Elijah’s Promise, one of the area’s largest community soup kitchens, hasn’t missed a day of service since its inception 28 years ago. Even amidst this unprecedented pandemic, Elijah’s Promise is still fulfilling its promise to the hungry, keeping its doors open seven days a week.
The kitchen, at 18 Neilsen St. in New Brunswick, has seen a spike in individuals needing daily meals – from 150 to more than 300 – because of the coronavirus COVID-19 pandemic.
Each person who comes to Elijah’s Promise still receives a hot to-go lunch and an additional bag meal.
People are relying on Elijah’s Promise now more than ever, according to Executive Director Michelle Wilson. Lunch is still served seven days a week, from 11 a.m. – 1 p.m. Donations can be dropped off during those hours only.

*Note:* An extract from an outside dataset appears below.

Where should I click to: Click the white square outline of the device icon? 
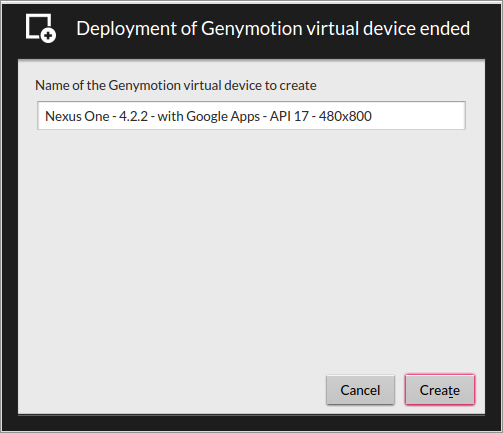click(x=36, y=23)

“If you come to our door, we will help you,” Wilson added. “It’s a great honor to be serving people in need throughout the county.”
She added that many local restaurants that have had to shut their doors – such as The Frog and The Peach in New Brunswick – have been generous enough to donate fully prepared meals to the kitchen. Food Architects in Piscataway have also donated several meals to help those in need.

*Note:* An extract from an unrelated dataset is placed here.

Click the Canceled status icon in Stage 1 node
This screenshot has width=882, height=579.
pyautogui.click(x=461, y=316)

Without donations and the generosity of the community, it would be impossible for Elijah’s Promise to stay afloat during such uncertain times.
“To see small business owners close their own doors but still prepare food to donate is just unbelievable,” Wilson added. “We’ve always existed off of the generosity of this great community and we’re relying on them now more than ever.”

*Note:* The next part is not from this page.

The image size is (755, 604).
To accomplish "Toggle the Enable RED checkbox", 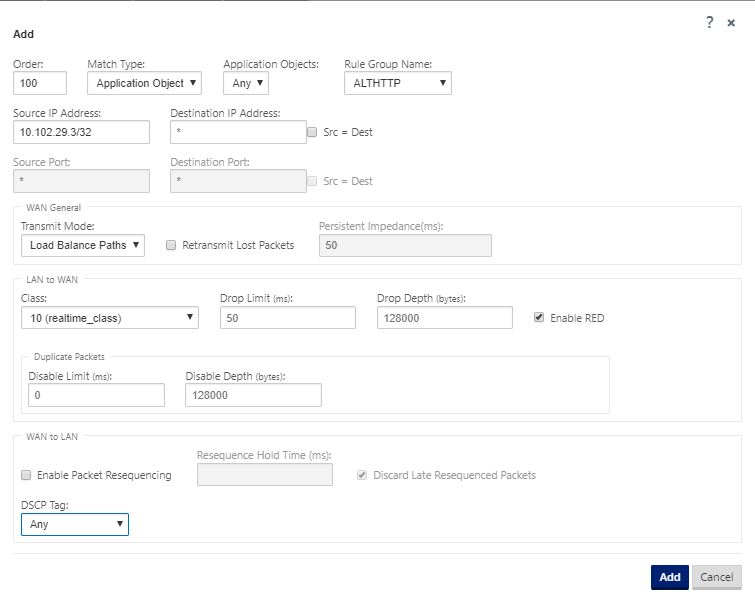I will [539, 317].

Corporations such as RWJ Barnabas Health and Johnson & Johnson have also done their part through monetary and hygiene kit donations.
“We’ve always seen hope and love in our kitchen and that hasn’t gone away during the pandemic,” Wilson said. “I am grateful and humbled by how organizations old and new are stepping us to help us.”
Elijah’s Promise recently spent more than $25,000 on emergency supplies including food, new freezers, and sanitation supplies.
One of the kitchen’s major challenges is recruiting volunteers. Even through natural disasters such as Superstorm Sandy, Elijah’s Promise still had a strong group of supportive people willing to pitch in. But, with health concerns, many are now begging off, with heartfelt apologies.
Without volunteers, Wilson and her staff are working tirelessly seven days a week to provide this essential service to some of the county’s most vulnerable residents.
How can you help? Consider donating. Elijah’s Promise is accepting monetary donations as well as premade snack bags and other food items.